>> start Document

In 1801, he took a post at The Royal Institution in London, where he found his true love. Electrolysis. Yup, we think of it solely as a hair removal process now...but actually it's "a method of using a direct electric current to drive an otherwise non-spontaneous chemical reaction." With that, the guy discovered:

sodium
potassium
calcium
magnesium
strontium
boron
barium

It's not just the label on a Centrum bottle...that's his resume!

He also dubbed dephlogisticated marine acid "chlorine" (It's much catchier, no?) AND he helped some other scientists flesh out "iodine."

His lectures were quite popular and naturally "the young and handsome Davy acquired a huge female following around London." (Thus, the "hottest Chemist of the Romantic era" stuff.) And if all THAT wasn't enough, he composed poetry, invented a miner's lamp and wrote a book about fly-fishing.

And if you're still not impressed, he was the FIRST SUBJECT EVER of a clerihew. Madness, you say! (I didn't know what it was either.) Edmund Clerihew Bentley wrote:

Sir Humphry Davy
Abominated gravy.

>> end Document
>> start Data supplied

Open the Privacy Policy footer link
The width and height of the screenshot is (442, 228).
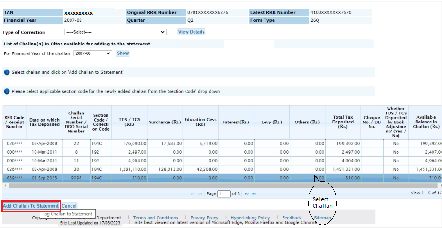(x=204, y=218)
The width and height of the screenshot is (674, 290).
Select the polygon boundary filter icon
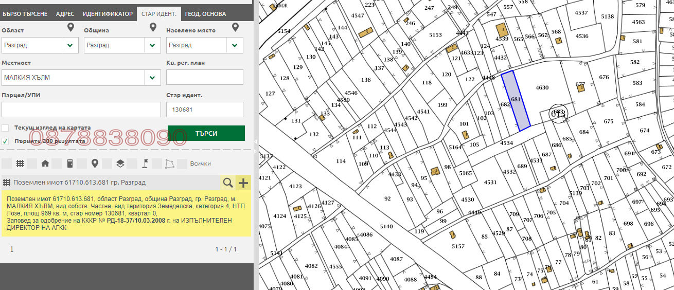tap(170, 164)
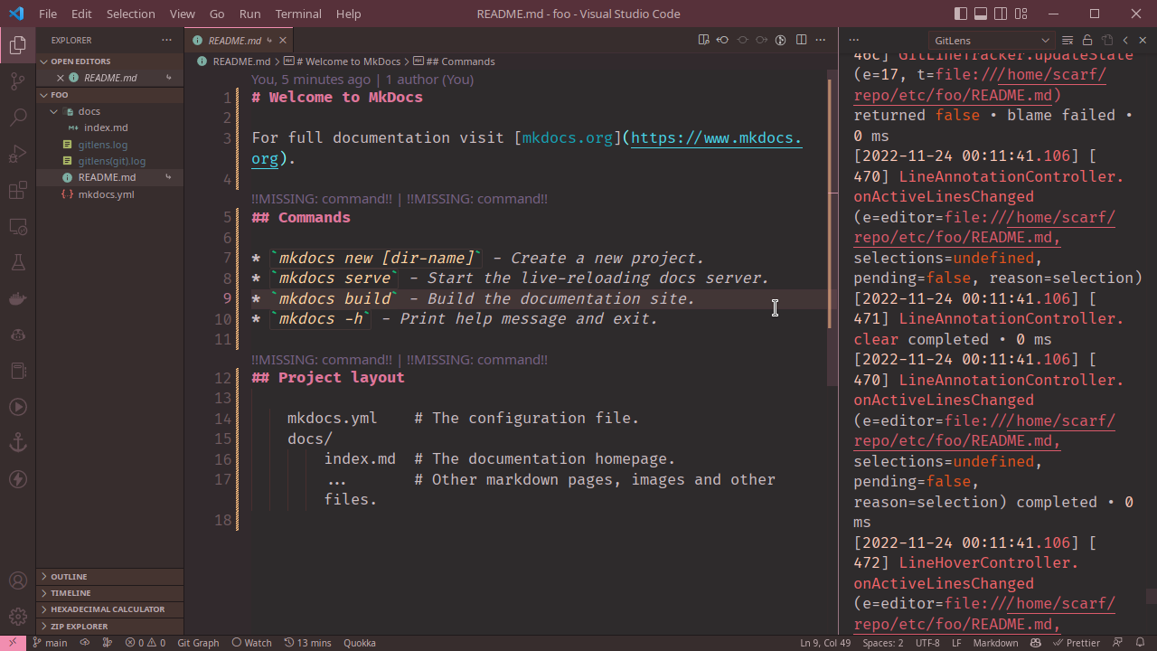Click the Prettier status bar item
Screen dimensions: 1157x651
(1077, 642)
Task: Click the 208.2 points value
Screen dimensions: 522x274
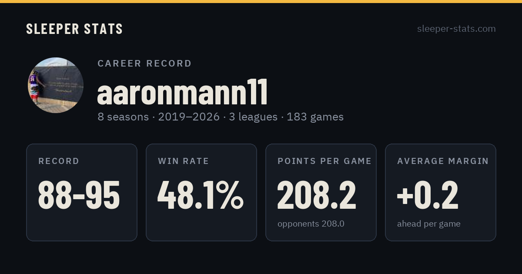Action: (x=317, y=195)
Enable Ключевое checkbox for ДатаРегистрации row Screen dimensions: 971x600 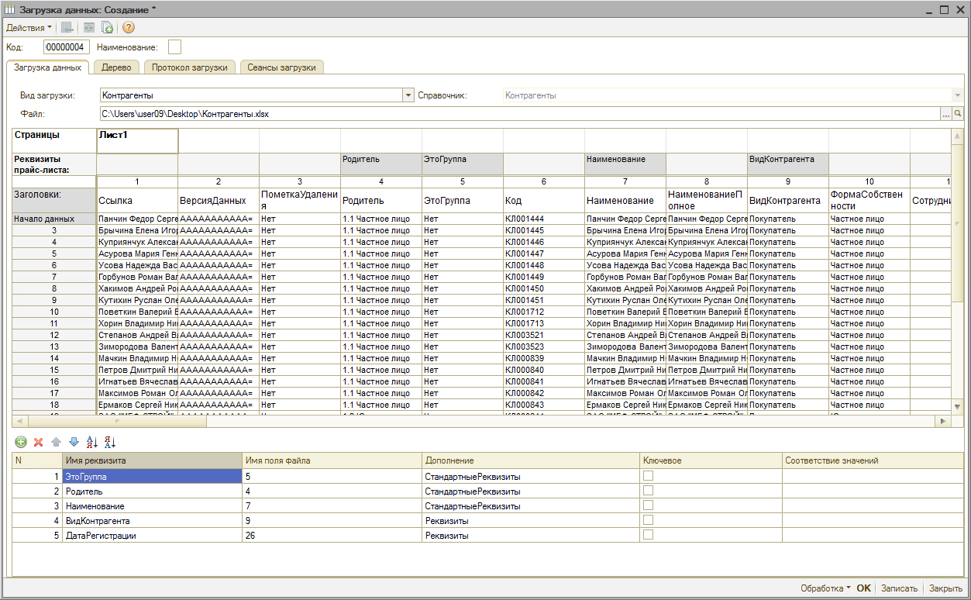pos(648,535)
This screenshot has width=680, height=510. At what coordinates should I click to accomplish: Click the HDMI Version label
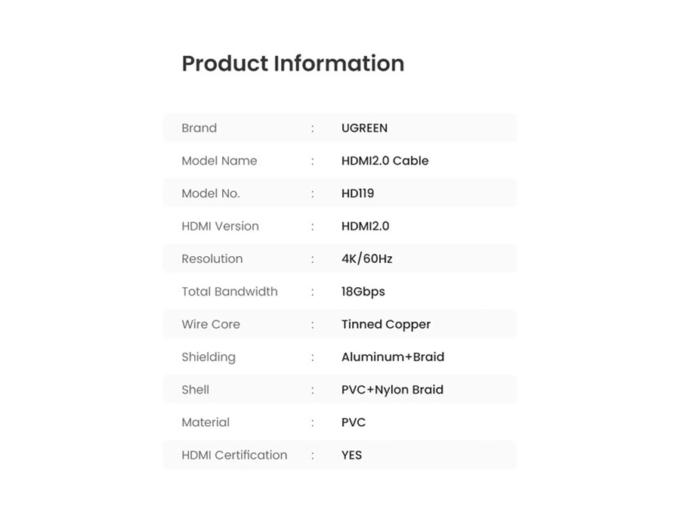[x=220, y=226]
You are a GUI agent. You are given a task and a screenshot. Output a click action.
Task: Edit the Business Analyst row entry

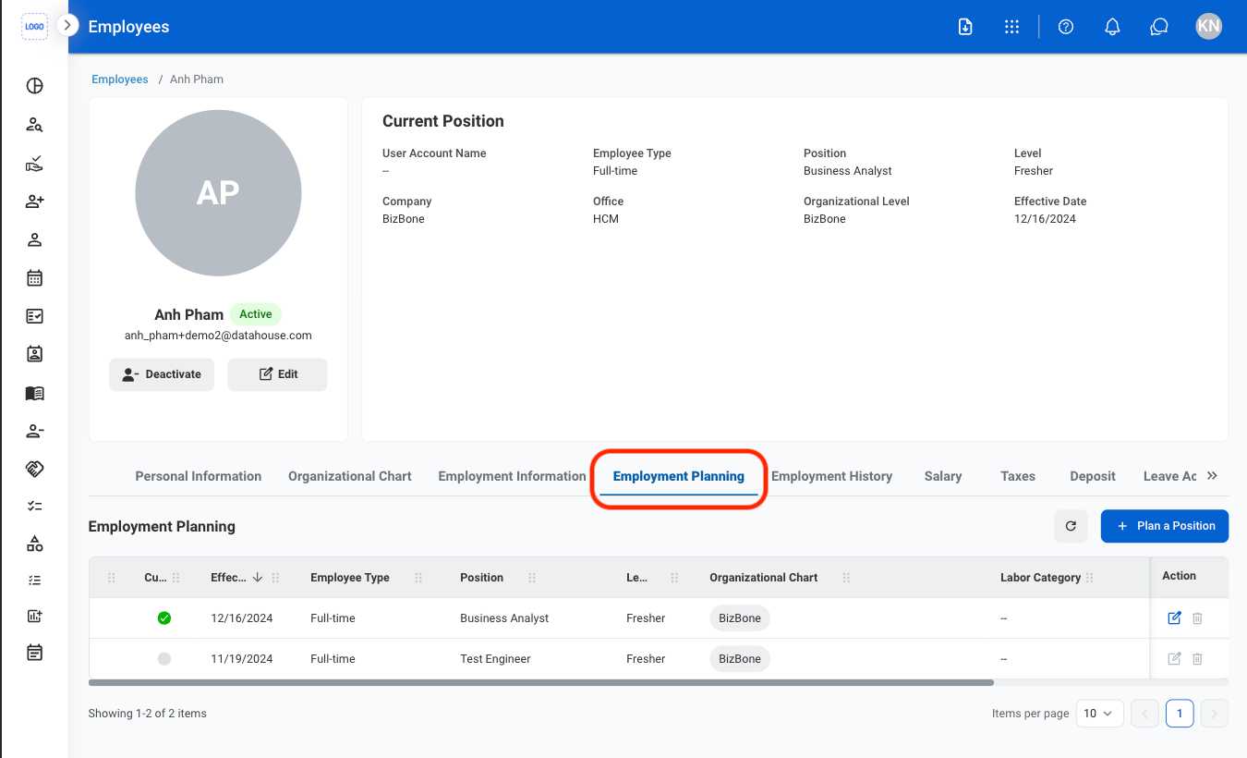[1174, 618]
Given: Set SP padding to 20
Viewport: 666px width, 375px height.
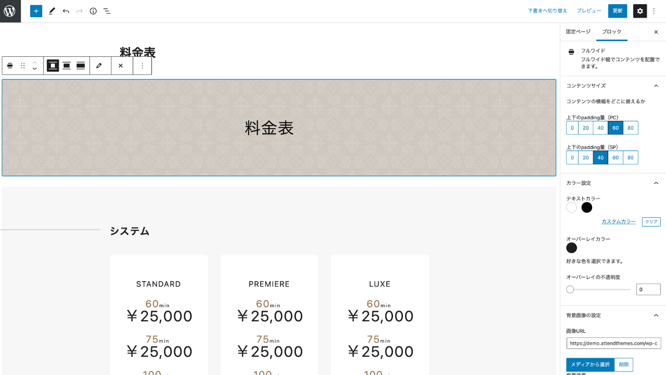Looking at the screenshot, I should 585,158.
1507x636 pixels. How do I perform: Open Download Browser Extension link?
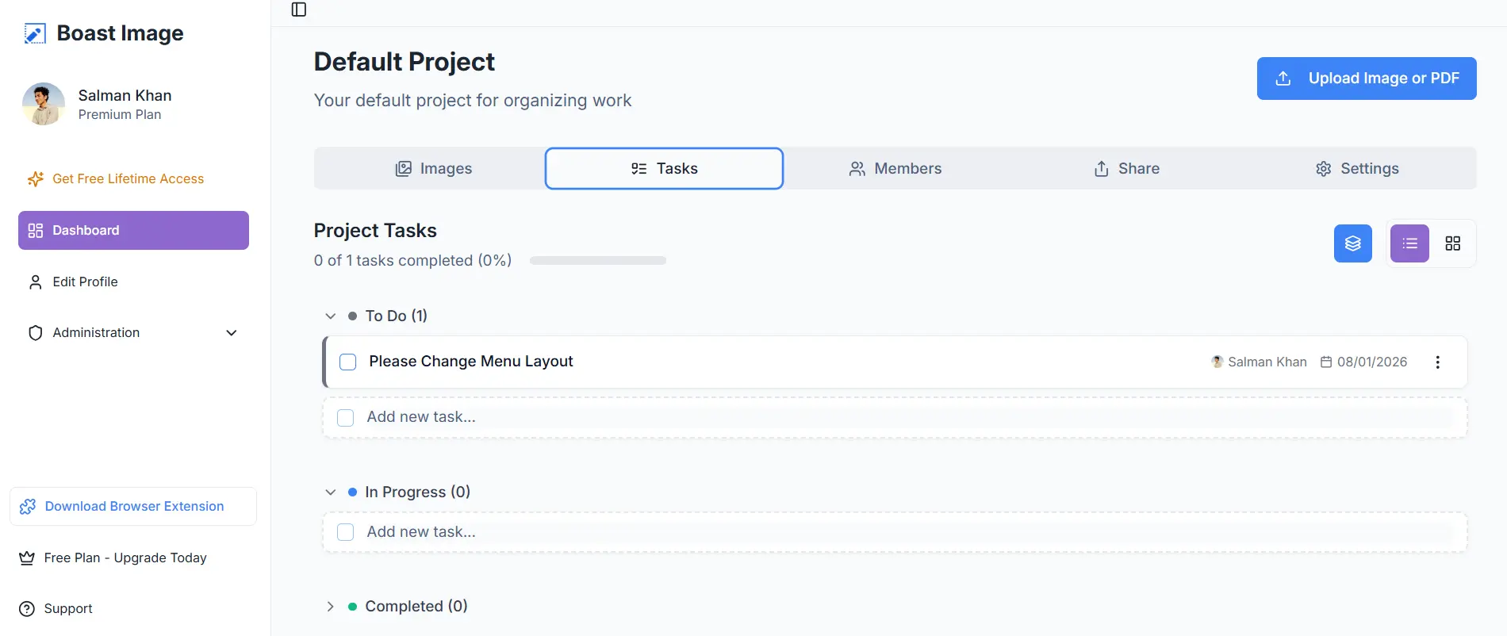pyautogui.click(x=133, y=506)
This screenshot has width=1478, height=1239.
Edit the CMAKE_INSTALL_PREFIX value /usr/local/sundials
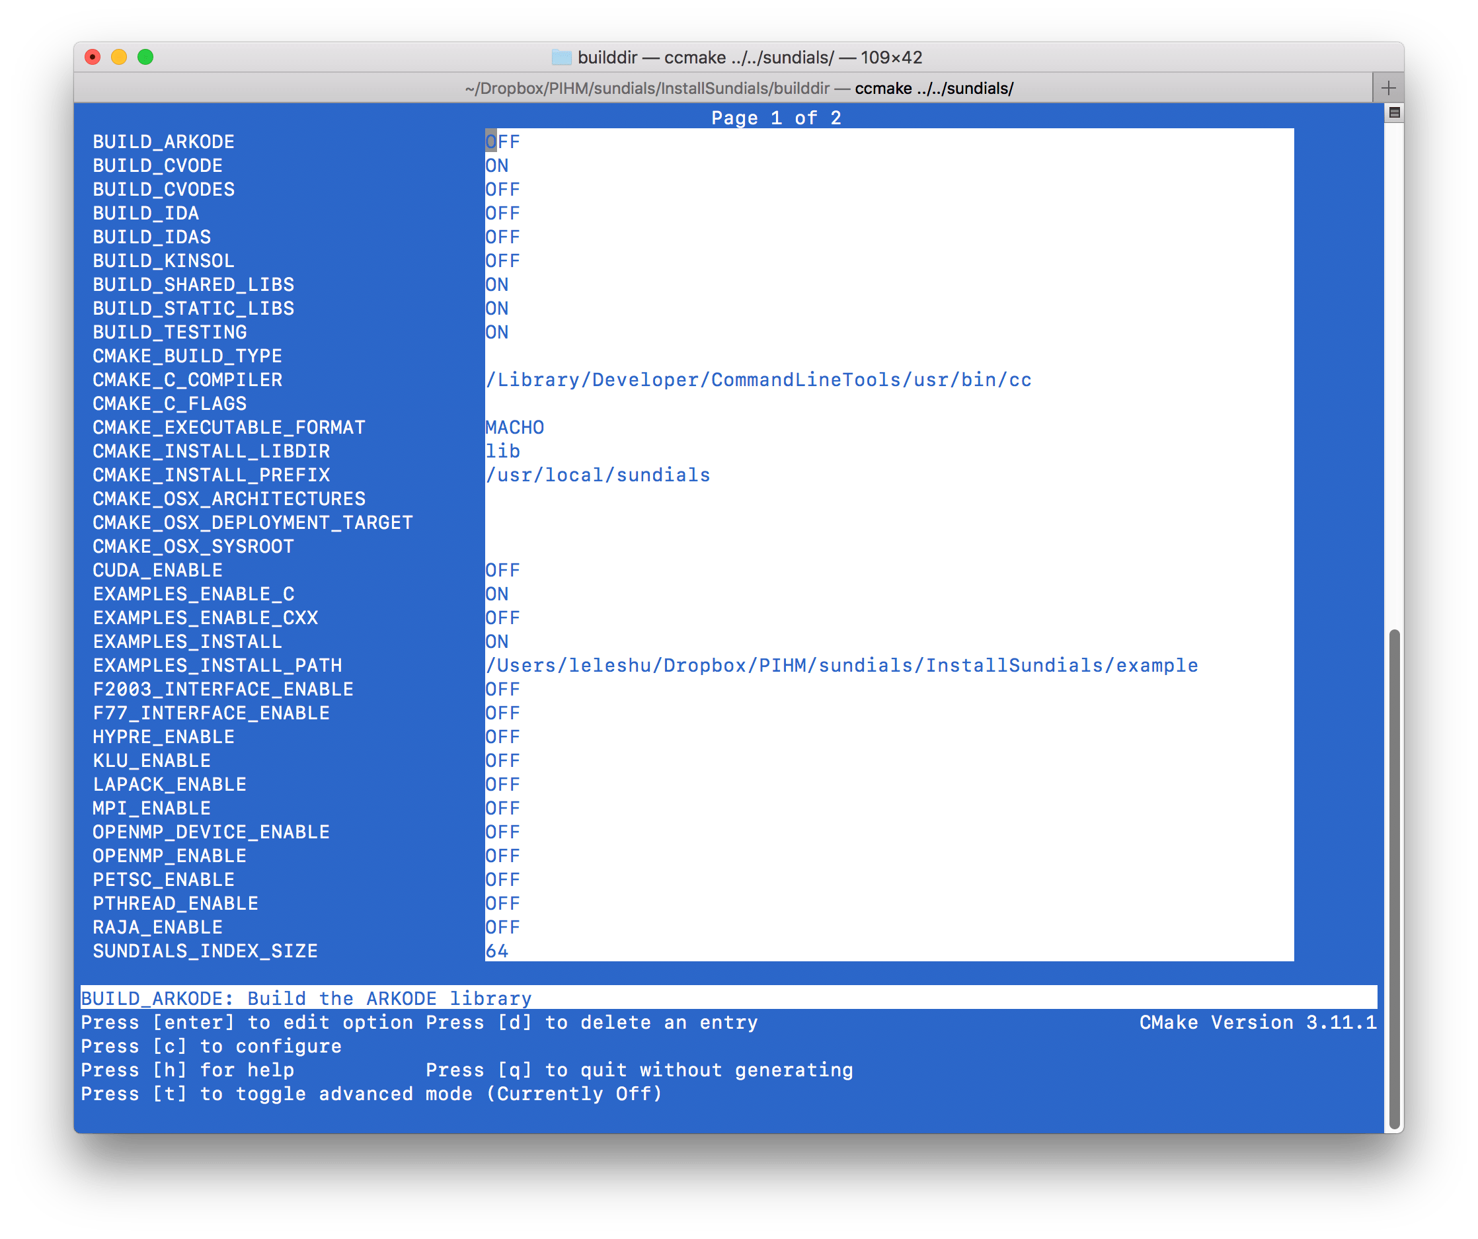[x=597, y=474]
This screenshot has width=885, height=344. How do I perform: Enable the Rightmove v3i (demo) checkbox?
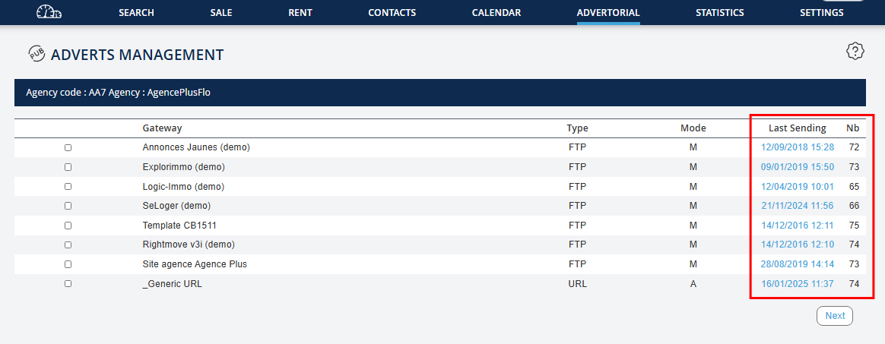(x=68, y=245)
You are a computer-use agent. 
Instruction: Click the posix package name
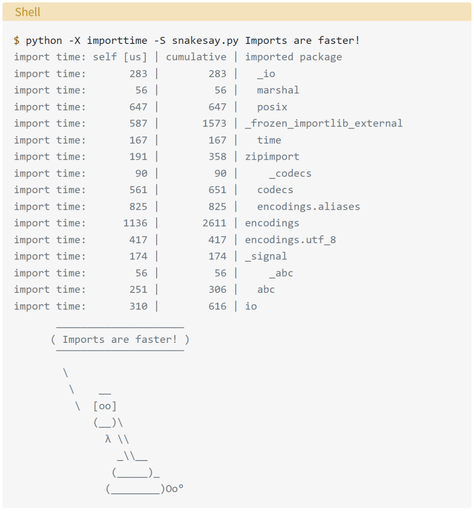tap(272, 107)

>> end Data supplied

• **Prompt A**:
Based on the Humphry Davy text above, decide whether each statement agrees with it. Answer yes or no for each, quoting the exact words from the text that decide it.
(i) Davy took a post at The Royal Institution in London in 1801.
(ii) Davy worked out iodine by himself.
(iii) Davy wrote a book about fly-fishing.
• **Prompt B**:
Write out the passage of the Humphry Davy text above from "His lectures were" to "book about fly-fishing.".
• **Prompt C**:
In the Humphry Davy text above, what kind of lamp is Davy said to have invented?

• **Complete output A**:
(i) Yes: "In 1801, he took a post at The Royal Institution in London"
(ii) No: "he helped some other scientists flesh out "iodine.""
(iii) Yes: "wrote a book about fly-fishing"

• **Complete output B**:
His lectures were quite popular and naturally "the young and handsome Davy acquired a huge female following around London." (Thus, the "hottest Chemist of the Romantic era" stuff.) And if all THAT wasn't enough, he composed poetry, invented a miner's lamp and wrote a book about fly-fishing.

• **Complete output C**:
A miner's lamp.